Antimicrobial prophylaxis against gram-positive bacteremia (GPB) following BMT may prevent infections but promote antimicrobial resistance. In a sequential cohort study involving 289 consecutive BMT recipients we compared three protocols for prevention of GPB (vancomycin prophylaxis, penicillin/cefazolin prophylaxis, and no specific GPB prophylaxis) with respect to incidence of GPB, mortality, and vancomycin use. GPB was associated with increased mortality (27% vs 15%; P = 0.02), but contributed to only five of 52 deaths in the study population, and only one of 15 subjects with viridans streptococcal bacteremia developed fatal septic shock.
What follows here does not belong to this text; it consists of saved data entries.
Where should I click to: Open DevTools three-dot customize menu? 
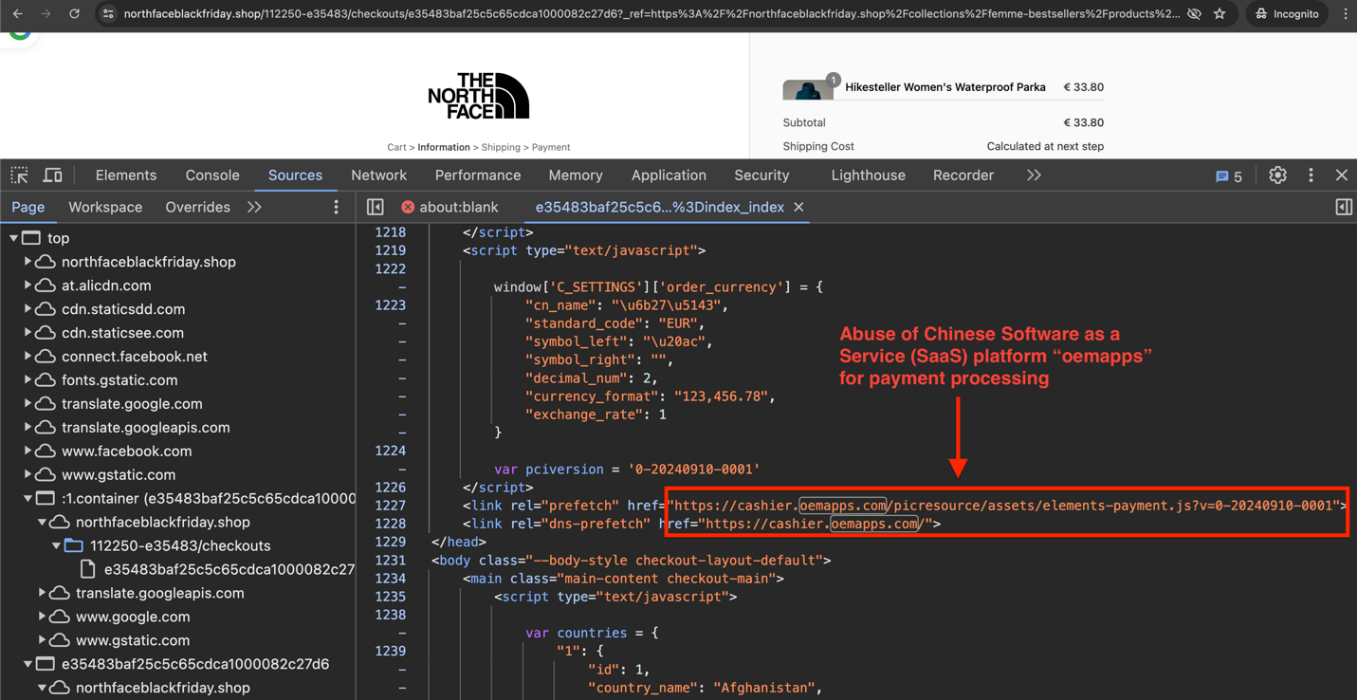pyautogui.click(x=1311, y=175)
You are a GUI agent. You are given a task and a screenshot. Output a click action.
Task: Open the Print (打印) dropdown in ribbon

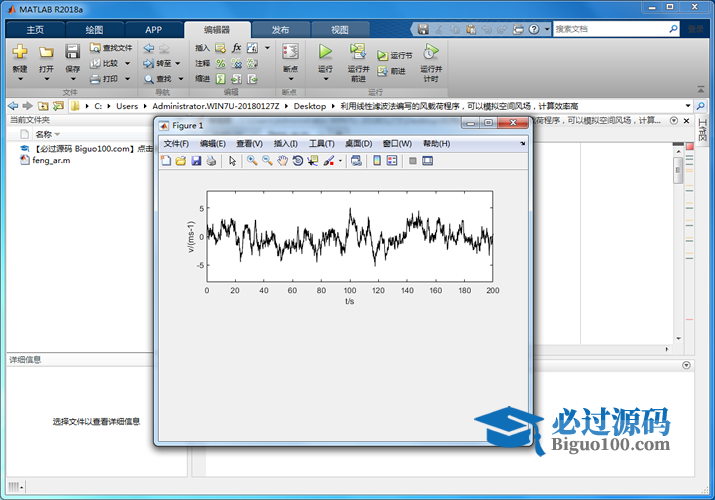(125, 78)
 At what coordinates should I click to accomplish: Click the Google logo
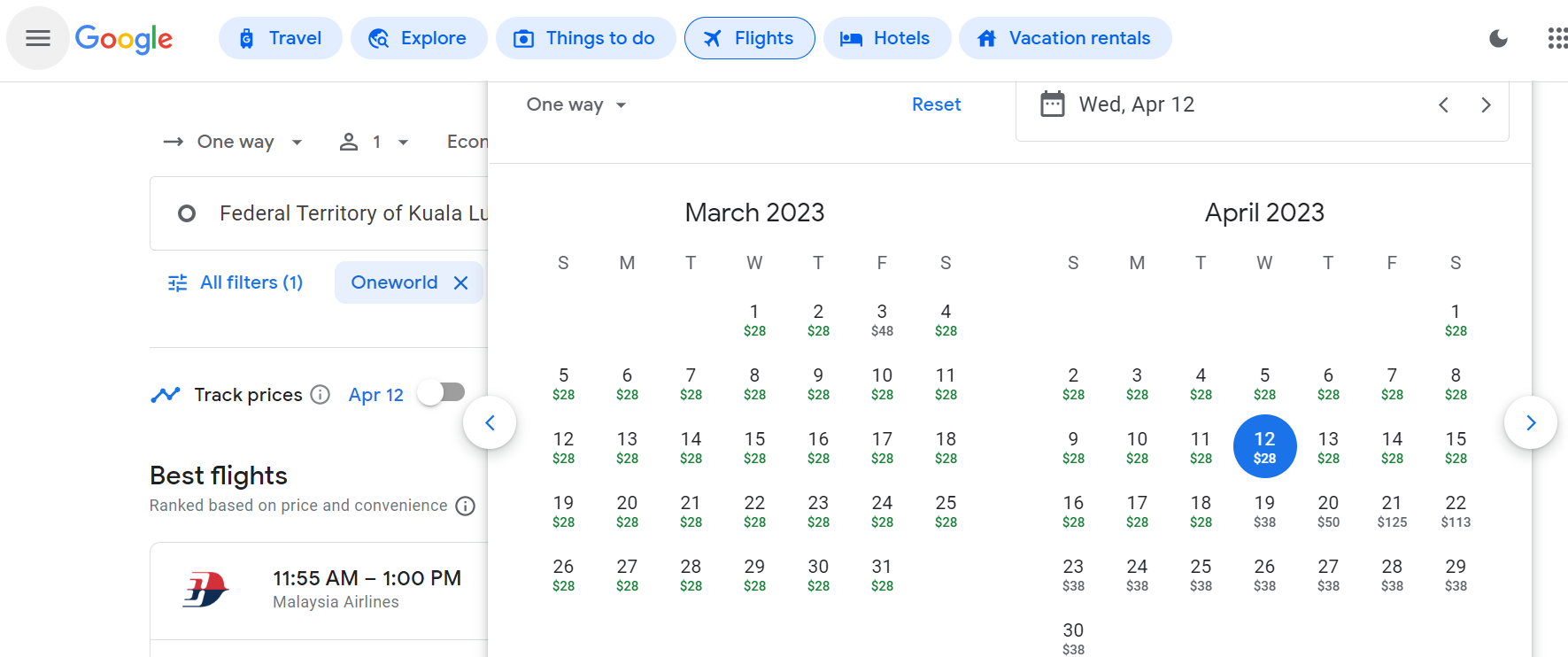point(124,39)
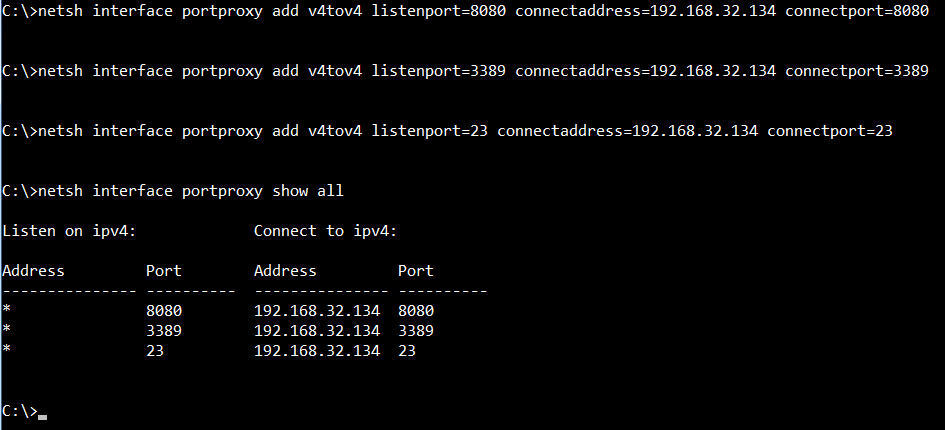Click listen port 3389 in the table
Screen dimensions: 945x430
tap(164, 331)
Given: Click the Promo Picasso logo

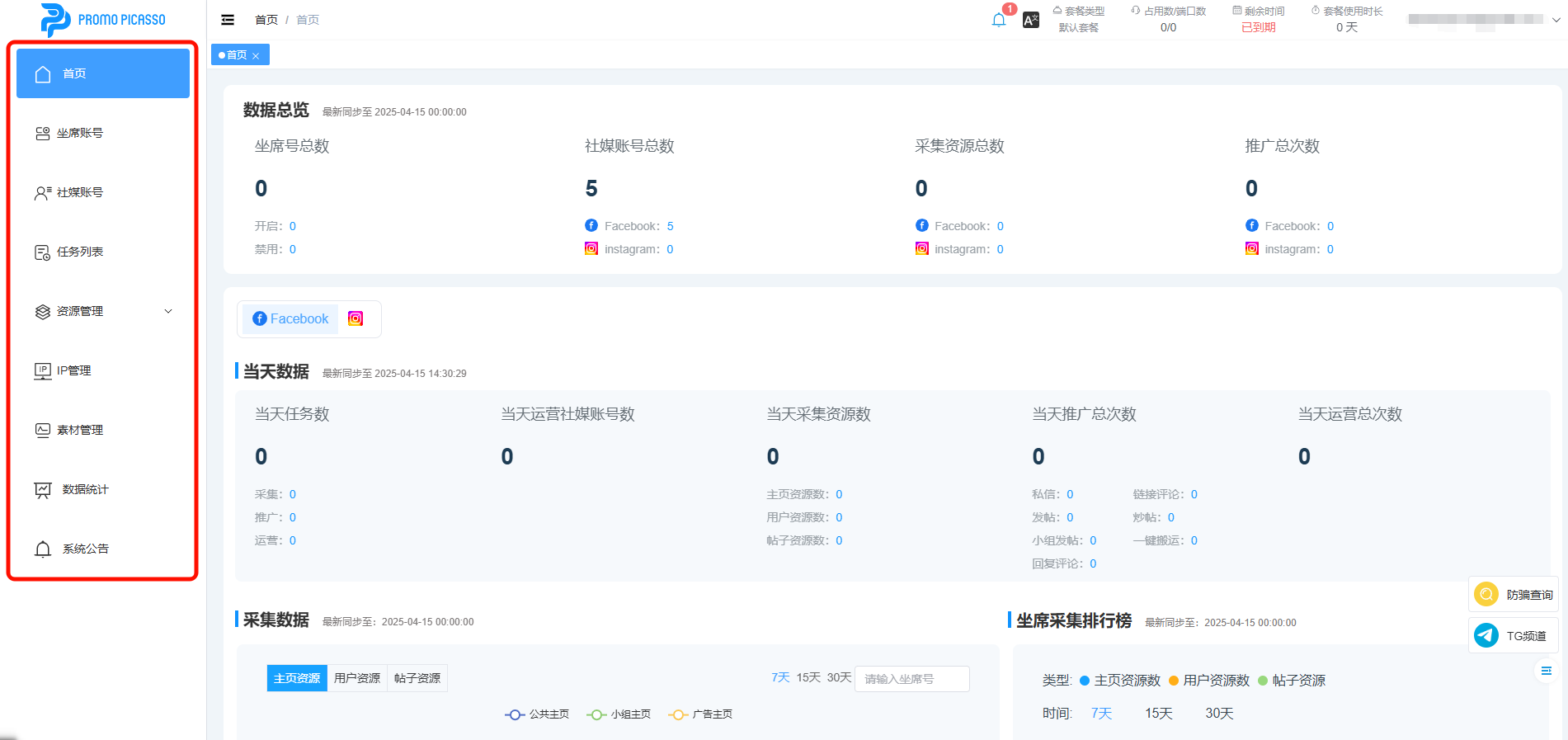Looking at the screenshot, I should coord(103,20).
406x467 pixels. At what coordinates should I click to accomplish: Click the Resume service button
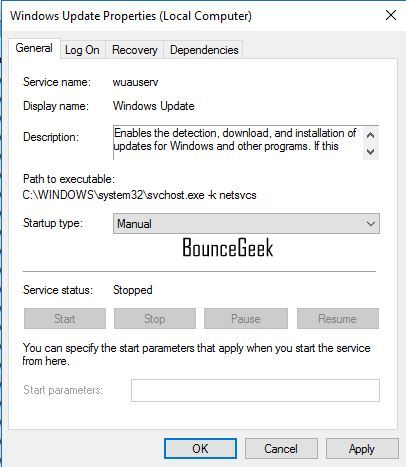[338, 319]

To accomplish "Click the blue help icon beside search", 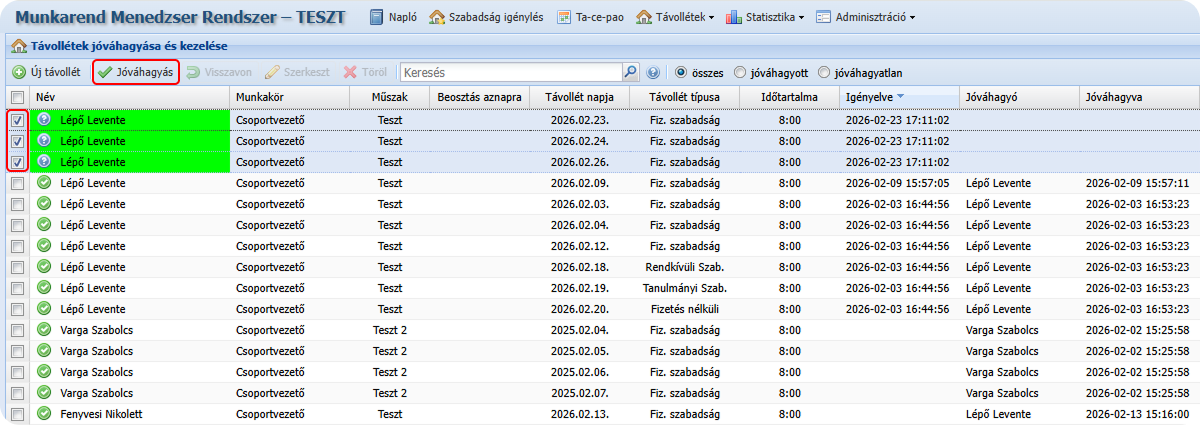I will coord(654,73).
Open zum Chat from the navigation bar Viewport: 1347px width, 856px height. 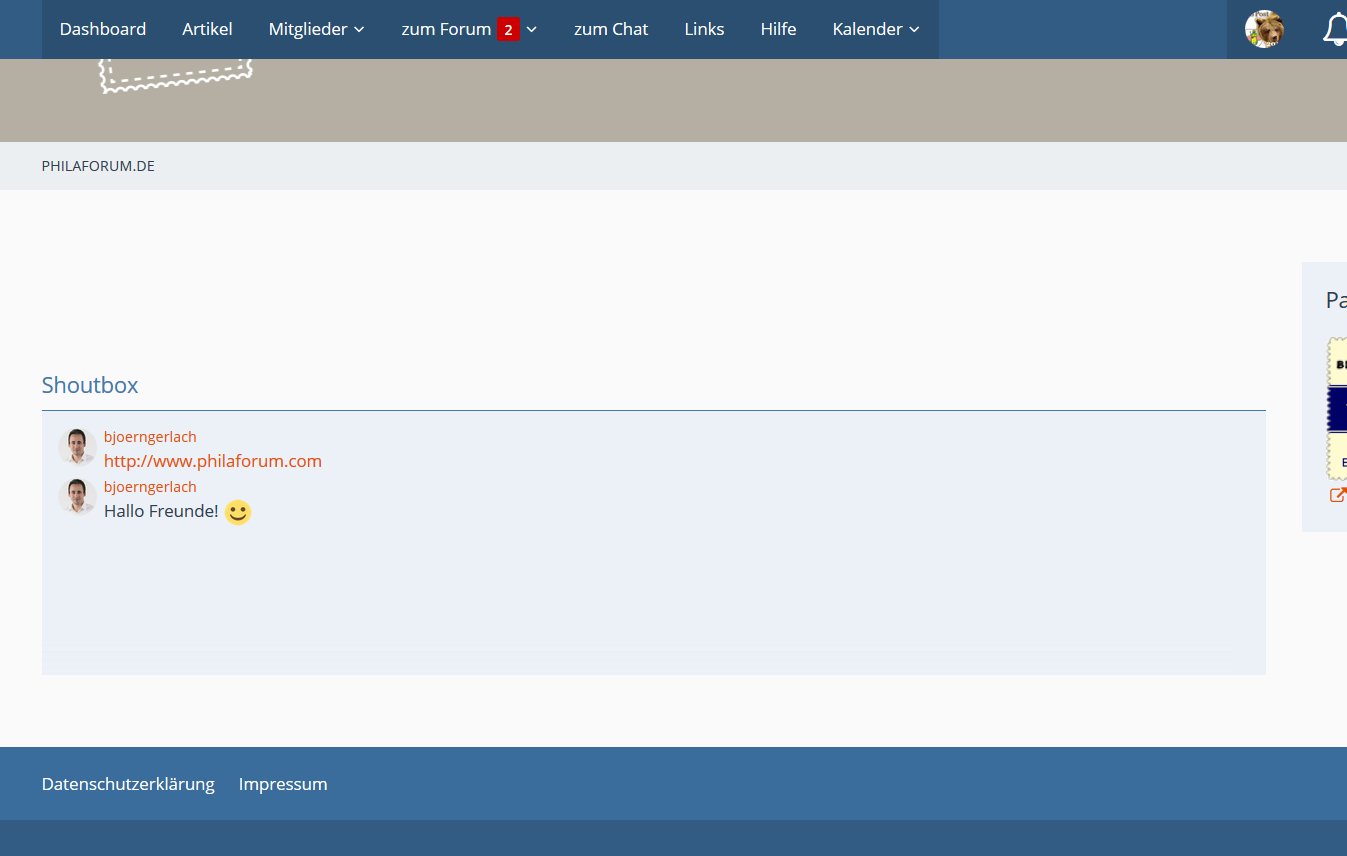(611, 29)
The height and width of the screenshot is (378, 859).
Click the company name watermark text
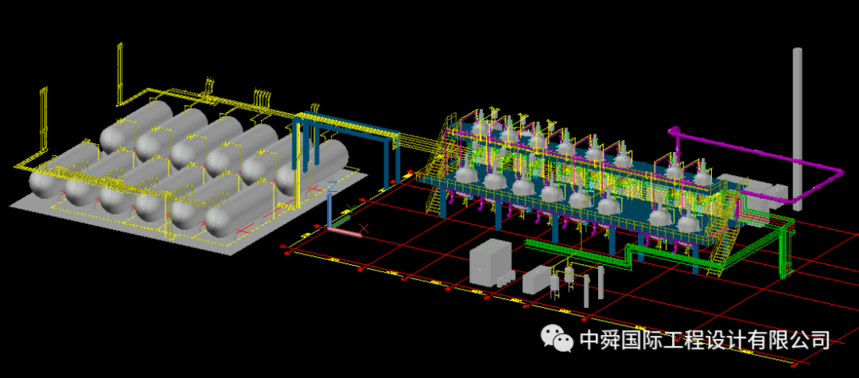pyautogui.click(x=704, y=341)
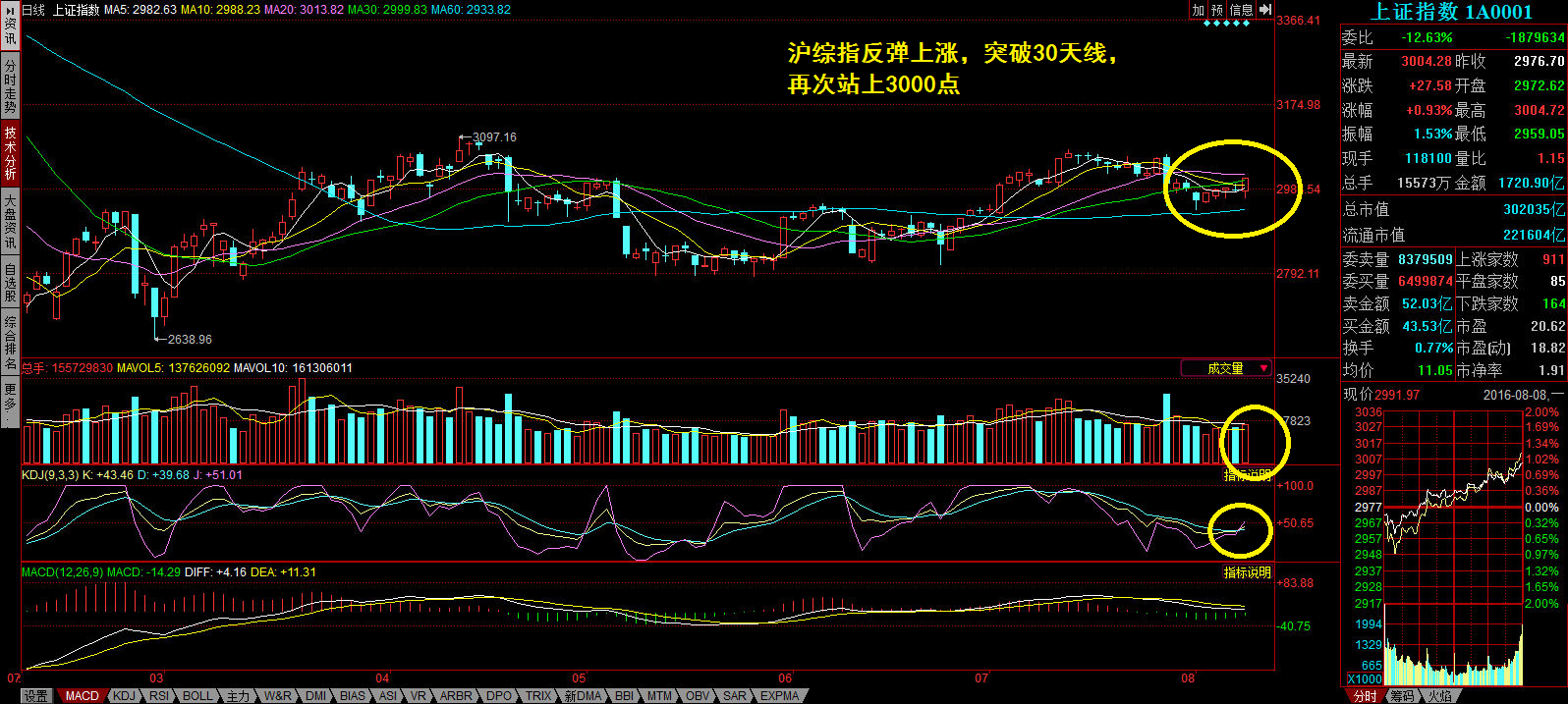Select the active MACD indicator tab

82,696
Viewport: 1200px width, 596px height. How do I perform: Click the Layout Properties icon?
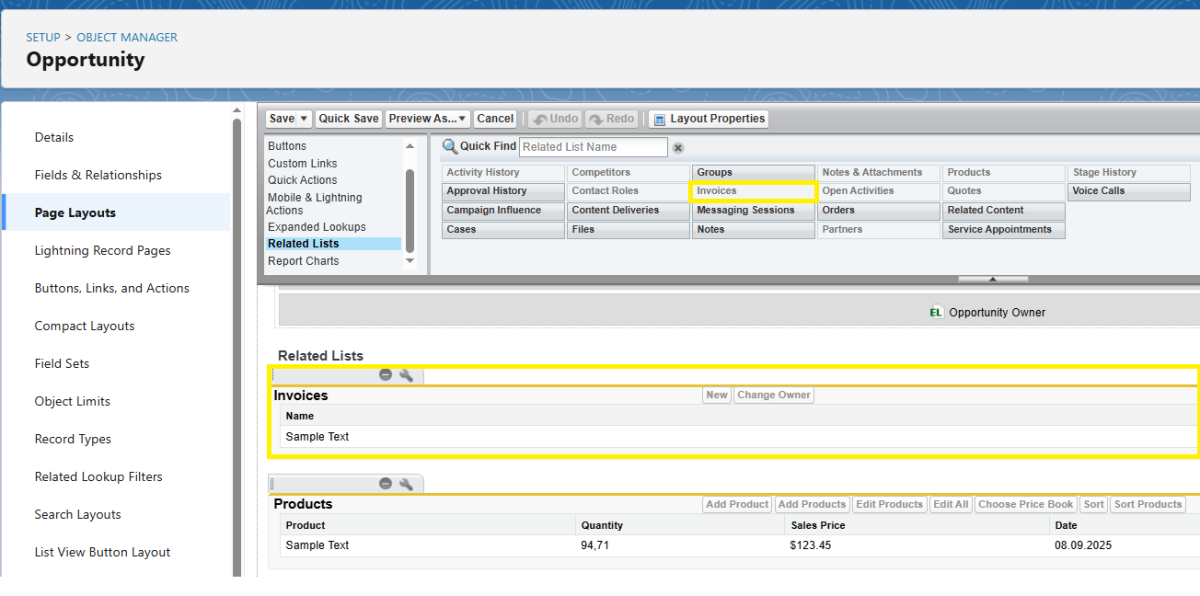[659, 119]
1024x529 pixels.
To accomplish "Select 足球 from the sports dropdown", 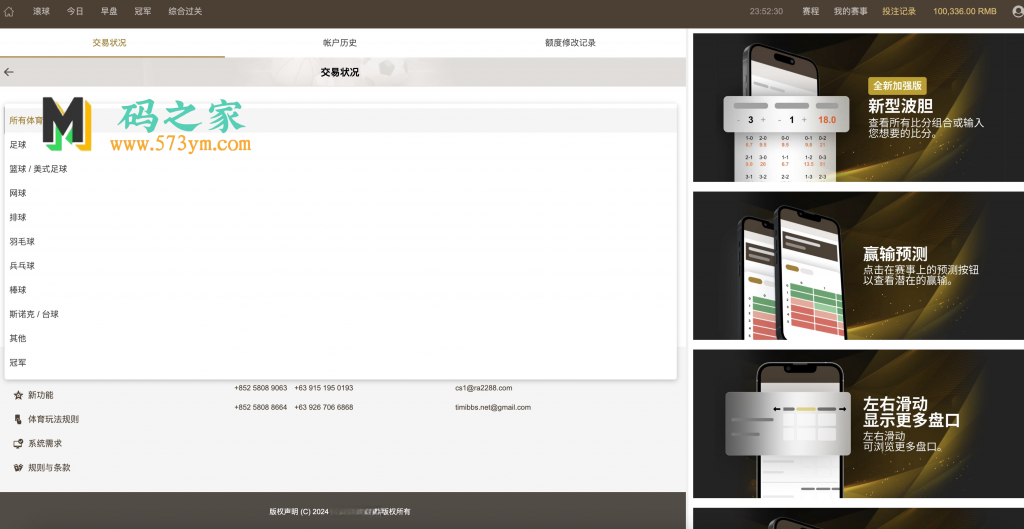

Vancomycin prophylaxis reduced the incidence of GPB (11%) compared to penicillin/cefazolin (27%) or no prophylaxis (40%) (all P < 0.03), but did not significantly reduce mortality. The incidence of fungemia, gram-negative bacteremia, and infection-associated mortality was unaffected by GPB prophylaxis. Vancomycin use was substantially greater in the vancomycin prophylaxis group. We conclude that in comparison with vancomycin prophylaxis, BMT support regimens that do not include vancomycin prophylaxis allow reduced overall vancomycin use without an apparent increase in early post-BMT mortality, despite the greater associated frequency of GPB.